- Basic fixed two-shot prompt
- Improved scaffolding
- In-context examples selected by tagging problems
- Multi-turn and execution feedback
- Reflection, debate, etc
- STaR-style fine-tuning
Only a basic two-shot single-turn prompt was implemented for this round. I used Qwen 2.5 14B, which I did not realize at the time is against the rules (and unfortunately, I have not been able to get any results with eligible models). In addition, I did not upload to the website in time.
During the round, I ran pass@64 with a random seed, and a correct solution for A was generated (confirmed by doing a practice submission afterwards).

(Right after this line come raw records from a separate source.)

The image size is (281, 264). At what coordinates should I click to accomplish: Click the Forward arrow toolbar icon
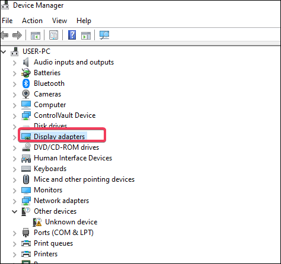coord(17,35)
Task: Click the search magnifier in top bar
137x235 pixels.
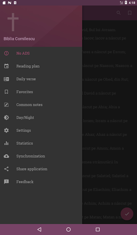Action: click(118, 13)
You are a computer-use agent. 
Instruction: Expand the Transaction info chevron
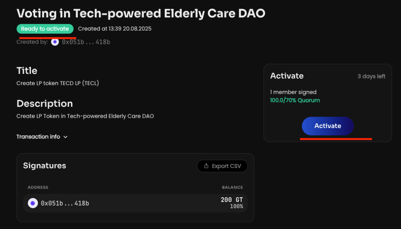pos(65,137)
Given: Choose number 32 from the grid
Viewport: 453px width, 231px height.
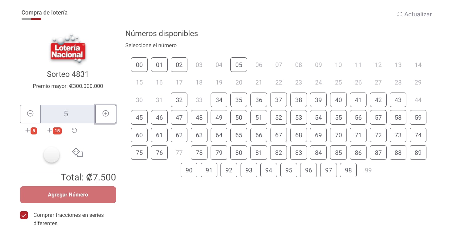Looking at the screenshot, I should pos(179,100).
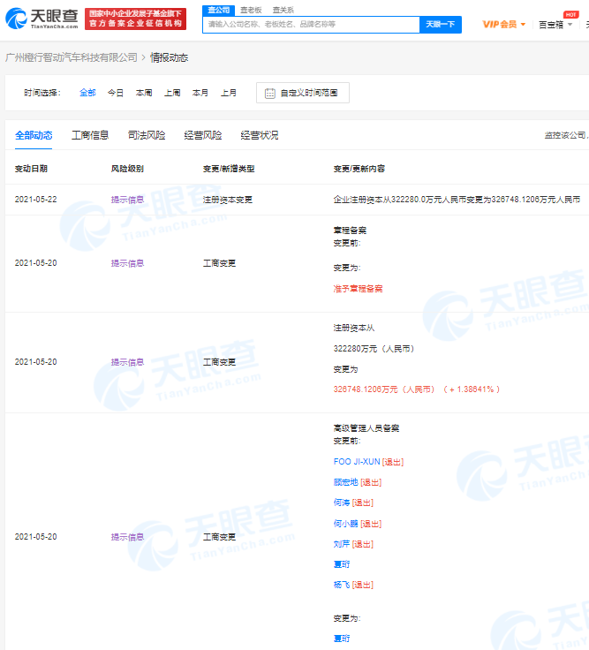Open FOO JI-XUN person link
This screenshot has height=650, width=589.
(356, 462)
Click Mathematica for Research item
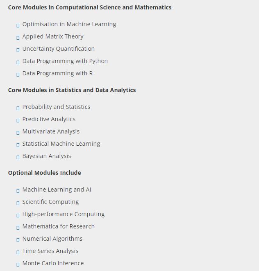 pyautogui.click(x=58, y=226)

After putting a deterministic seed, I ran my pipeline again at pass@96 (~16 minutes) with some bugfixes, which generated correct solutions for A (13 points) and B (18 points).
The correct solution being selected for B is a fluke, as the tiebreaker is alphabetical.
Just for fun, I also did a pass@256 run, which exceeds the 20-minute time limit (it takes ~35 minutes). With this many samples, the majority voting starts to do its job and the correct solution for B is unambiguously selected.
To see the selected solutions, check: round1_logs/pass@96/voted.txt
and round1_logs/pass@256/voted.txt
. Also, see round1_logs/pass@256/*.txt
for the model's output logs.
Requires Python 3.12 or later. Only tested on 40GB A100 with >80GB of RAM and CUDA 12.1.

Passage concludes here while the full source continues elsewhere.